Aaron Lebedeff (1873–1960) was a Yiddish theatre star, born in Gomel, Belarus.

==Life and career==
In childhood he sang for the Hazzan, Borekh David. Having no interest in education, he was sent to learn a trade, but soon he ran away and began to play small roles in a Russian theaters in Bobruysk, Minsk and other towns. When the Russian troupe fell apart, he went back to Homel, taking part in amateur theatre and opening a dance club. When Leyzer Bernshtein's troupe arrived, he wheedled a place in it.
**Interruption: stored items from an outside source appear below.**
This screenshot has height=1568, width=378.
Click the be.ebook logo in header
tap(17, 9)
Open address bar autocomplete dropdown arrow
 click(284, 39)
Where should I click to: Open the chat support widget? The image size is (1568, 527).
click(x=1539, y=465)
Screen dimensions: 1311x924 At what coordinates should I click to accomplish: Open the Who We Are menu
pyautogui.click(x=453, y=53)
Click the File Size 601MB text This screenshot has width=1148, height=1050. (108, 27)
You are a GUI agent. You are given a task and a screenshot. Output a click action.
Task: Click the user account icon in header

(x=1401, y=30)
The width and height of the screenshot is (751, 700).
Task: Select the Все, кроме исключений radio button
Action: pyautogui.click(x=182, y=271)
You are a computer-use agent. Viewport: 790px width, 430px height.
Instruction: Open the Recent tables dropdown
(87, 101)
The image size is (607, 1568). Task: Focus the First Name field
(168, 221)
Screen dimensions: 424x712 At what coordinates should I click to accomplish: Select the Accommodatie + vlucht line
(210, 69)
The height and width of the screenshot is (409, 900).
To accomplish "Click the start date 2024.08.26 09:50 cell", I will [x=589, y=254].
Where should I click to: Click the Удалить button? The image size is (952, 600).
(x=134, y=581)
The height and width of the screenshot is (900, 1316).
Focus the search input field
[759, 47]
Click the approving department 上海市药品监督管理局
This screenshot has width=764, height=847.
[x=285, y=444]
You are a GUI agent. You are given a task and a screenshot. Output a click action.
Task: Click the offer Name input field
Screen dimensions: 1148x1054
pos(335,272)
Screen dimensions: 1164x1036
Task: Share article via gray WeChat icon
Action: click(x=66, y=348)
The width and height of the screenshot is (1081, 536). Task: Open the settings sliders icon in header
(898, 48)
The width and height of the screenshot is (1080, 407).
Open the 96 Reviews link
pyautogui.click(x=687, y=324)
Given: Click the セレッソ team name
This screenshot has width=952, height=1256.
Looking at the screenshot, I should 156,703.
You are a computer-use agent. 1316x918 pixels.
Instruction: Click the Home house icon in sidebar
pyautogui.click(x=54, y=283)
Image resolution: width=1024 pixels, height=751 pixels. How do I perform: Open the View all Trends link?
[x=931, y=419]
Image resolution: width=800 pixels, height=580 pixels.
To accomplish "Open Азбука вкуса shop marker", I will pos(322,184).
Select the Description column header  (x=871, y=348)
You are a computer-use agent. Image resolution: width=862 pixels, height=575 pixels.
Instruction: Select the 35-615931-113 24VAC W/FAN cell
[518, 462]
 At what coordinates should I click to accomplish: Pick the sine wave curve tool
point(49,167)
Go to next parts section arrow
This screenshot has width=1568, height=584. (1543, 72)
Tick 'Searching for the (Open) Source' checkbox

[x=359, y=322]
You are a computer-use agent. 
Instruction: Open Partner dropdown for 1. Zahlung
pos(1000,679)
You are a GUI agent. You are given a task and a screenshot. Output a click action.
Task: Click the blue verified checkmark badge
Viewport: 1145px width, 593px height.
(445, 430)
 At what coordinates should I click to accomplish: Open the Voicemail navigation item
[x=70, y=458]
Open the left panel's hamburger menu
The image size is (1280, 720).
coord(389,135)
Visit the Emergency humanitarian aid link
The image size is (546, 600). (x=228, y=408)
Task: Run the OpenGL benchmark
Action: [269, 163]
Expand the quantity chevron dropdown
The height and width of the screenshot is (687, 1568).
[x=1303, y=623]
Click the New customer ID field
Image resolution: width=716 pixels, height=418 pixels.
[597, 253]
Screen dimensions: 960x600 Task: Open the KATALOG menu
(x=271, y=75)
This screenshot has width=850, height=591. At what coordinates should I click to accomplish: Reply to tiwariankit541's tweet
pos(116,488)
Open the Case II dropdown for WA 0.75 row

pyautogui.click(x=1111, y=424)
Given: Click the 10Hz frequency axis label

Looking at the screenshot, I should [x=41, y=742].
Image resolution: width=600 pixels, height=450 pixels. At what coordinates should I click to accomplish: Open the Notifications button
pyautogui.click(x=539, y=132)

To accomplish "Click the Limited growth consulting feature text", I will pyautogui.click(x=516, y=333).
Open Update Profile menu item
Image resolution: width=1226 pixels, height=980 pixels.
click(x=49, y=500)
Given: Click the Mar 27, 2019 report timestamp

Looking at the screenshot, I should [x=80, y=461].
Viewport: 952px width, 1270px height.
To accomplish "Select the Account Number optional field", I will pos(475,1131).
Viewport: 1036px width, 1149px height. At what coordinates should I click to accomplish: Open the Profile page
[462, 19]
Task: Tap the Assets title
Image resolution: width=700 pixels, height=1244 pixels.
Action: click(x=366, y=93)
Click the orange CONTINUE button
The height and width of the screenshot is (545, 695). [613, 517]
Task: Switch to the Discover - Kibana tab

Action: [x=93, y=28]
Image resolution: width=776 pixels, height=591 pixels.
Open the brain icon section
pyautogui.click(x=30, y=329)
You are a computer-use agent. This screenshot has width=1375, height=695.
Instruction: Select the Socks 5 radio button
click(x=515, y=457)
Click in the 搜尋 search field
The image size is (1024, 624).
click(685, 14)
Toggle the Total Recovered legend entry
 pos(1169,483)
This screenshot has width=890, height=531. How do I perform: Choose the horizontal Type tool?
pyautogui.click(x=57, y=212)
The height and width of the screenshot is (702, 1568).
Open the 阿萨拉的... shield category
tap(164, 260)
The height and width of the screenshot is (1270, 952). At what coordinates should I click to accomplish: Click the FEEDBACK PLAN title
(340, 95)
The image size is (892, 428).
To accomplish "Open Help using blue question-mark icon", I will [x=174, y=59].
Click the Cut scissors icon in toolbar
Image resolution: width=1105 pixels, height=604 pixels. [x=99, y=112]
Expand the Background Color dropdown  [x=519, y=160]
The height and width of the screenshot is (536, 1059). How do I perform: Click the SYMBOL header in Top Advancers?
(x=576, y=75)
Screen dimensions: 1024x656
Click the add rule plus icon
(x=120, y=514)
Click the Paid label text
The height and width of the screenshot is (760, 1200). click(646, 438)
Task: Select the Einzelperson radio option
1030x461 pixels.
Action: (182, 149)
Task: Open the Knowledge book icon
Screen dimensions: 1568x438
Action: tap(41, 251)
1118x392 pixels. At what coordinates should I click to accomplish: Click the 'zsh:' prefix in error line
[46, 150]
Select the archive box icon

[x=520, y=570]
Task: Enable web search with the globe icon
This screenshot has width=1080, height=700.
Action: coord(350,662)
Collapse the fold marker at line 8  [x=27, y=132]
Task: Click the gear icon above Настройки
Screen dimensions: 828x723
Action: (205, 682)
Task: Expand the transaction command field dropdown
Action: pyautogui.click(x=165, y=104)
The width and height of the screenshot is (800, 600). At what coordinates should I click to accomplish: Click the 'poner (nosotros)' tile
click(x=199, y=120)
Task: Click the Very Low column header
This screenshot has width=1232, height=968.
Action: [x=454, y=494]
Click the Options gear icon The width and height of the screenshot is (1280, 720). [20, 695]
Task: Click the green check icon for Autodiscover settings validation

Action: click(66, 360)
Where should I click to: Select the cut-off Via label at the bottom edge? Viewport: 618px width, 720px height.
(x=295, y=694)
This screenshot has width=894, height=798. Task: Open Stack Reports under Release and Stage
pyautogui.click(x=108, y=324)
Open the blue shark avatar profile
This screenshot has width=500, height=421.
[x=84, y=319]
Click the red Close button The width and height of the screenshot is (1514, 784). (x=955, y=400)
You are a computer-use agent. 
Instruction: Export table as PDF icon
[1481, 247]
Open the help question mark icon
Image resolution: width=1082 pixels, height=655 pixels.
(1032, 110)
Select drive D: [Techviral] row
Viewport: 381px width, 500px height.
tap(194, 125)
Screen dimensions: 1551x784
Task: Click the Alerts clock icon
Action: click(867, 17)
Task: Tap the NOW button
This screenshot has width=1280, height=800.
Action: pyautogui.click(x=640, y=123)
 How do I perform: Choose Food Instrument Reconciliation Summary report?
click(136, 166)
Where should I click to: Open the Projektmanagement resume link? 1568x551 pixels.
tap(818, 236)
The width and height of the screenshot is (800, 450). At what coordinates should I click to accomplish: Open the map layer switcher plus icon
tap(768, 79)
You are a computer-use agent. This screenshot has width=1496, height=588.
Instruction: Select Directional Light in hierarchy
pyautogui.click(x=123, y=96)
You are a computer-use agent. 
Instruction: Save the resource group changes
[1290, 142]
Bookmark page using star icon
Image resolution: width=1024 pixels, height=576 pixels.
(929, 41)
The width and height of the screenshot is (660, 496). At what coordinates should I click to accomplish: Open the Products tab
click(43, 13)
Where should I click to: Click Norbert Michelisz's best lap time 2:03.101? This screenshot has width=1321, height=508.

He was officially a chorister, unofficially a roadie/stage hand (pekl-treger). He dressed the actors and was a prompter. He finally debuted in Der Pipkiner rav and became the character actor he would remain, playing in different wandering theatre troupes across Russia. He was hired in Warsaw and became popular there as Der Litvisher Komiker (The Litvak comic). In 1912–13, he played in Łódź with Zandberg, then back to Warsaw; and at the outbreak of World War I, he was pressed into the Russian army and sent to Harbin, Manchuria, (1916), where he spent his time of military service giving concerts for the officers.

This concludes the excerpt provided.